With the widespread adoption of smartphones, tablets, and other hand-held devices, users have deemphasized the traditional role of input methods such as mice and keyboards. With advances in hardware and improved user experiences, stylus pens are becoming a primary input device. Apple, Samsung, and Microsoft are marketing next-generation styluses which can be used for selection, gestures, and hand-written input.

The question is -- how do these devices interpret users' writings? Did the user intend to write a letter "O" or a number "0"? Did the user intend to dot an "i" or click a submit button? Engineers who write software to enable these devices use various AI algorithms and techniques to tackle the very difficult problem of determining human intent.

Template Matching

In this assignment, you will implement the technique of hand-sketch recognition called template matching. In template matching, the system maintains a set of templates of prototypical examples for each shape it recognizes.

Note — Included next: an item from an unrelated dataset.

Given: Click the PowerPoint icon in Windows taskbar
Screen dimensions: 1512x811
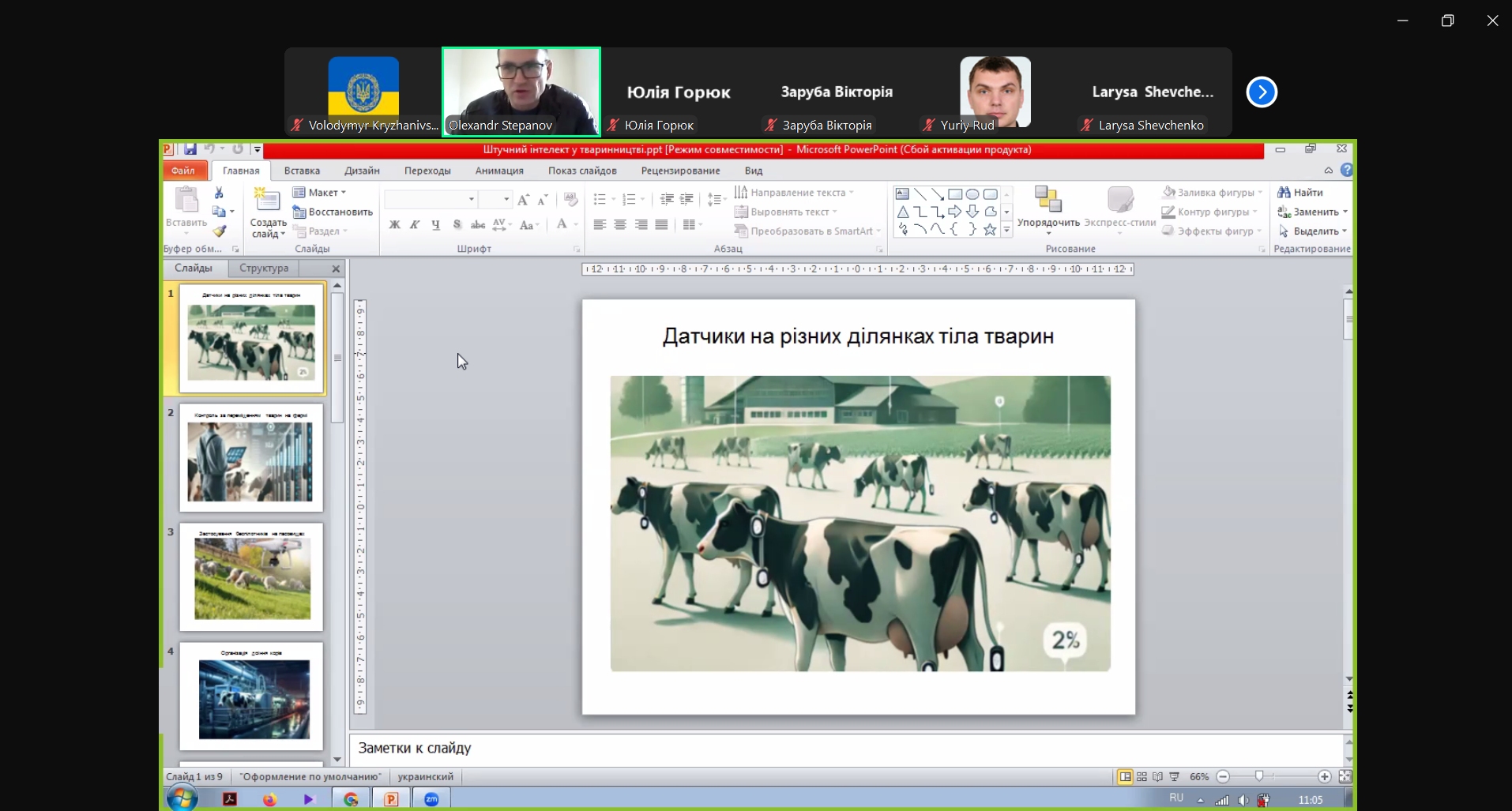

Let's say a system is designed to recognize circles, triangles, and squares. It would keep some number of (assume 6) examples for each of these categories: hand-drawn circles; hand-drawn triangles; and hand-drawn squares. When the user draws a shape, the system compares that shape with all 18 templates to find the templates most similar to this new, unknown shape. If the unknown shape is determined to be most similar to a circle, odds are fairly good the unknown shape is a circle.

The basic idea is simple, but how exactly does the system compute "similarity"?

Let's start with a more simple question and work our way up to "similarity." We first need to know exactly what a "shape" is. A shape is simply a contiguous series of points collected through hardware sampling.

How The Hardware Collects Points

Every few milliseconds, a computer system will determine whether 3 events just happened and respond accordingly:

Event 1: Did the pen just touch the screen? If yes, the system says, "Welp, I guess the user wants to draw something, better start recording points." It then creates an empty list to hold points, finds the (x,y) coordinates of the pen's location, and adds the first point to the list.
Event 2: Did the pen (which was already touching the screen) move? If yes and in a new position, it adds the new coordinates to the list of points for the existing shape.
Event 3: Did the pen (which was already touching the screen) leave the screen? If yes, the system knows the user is done inputting a shape (at least for now) and it can start its' recognition magic!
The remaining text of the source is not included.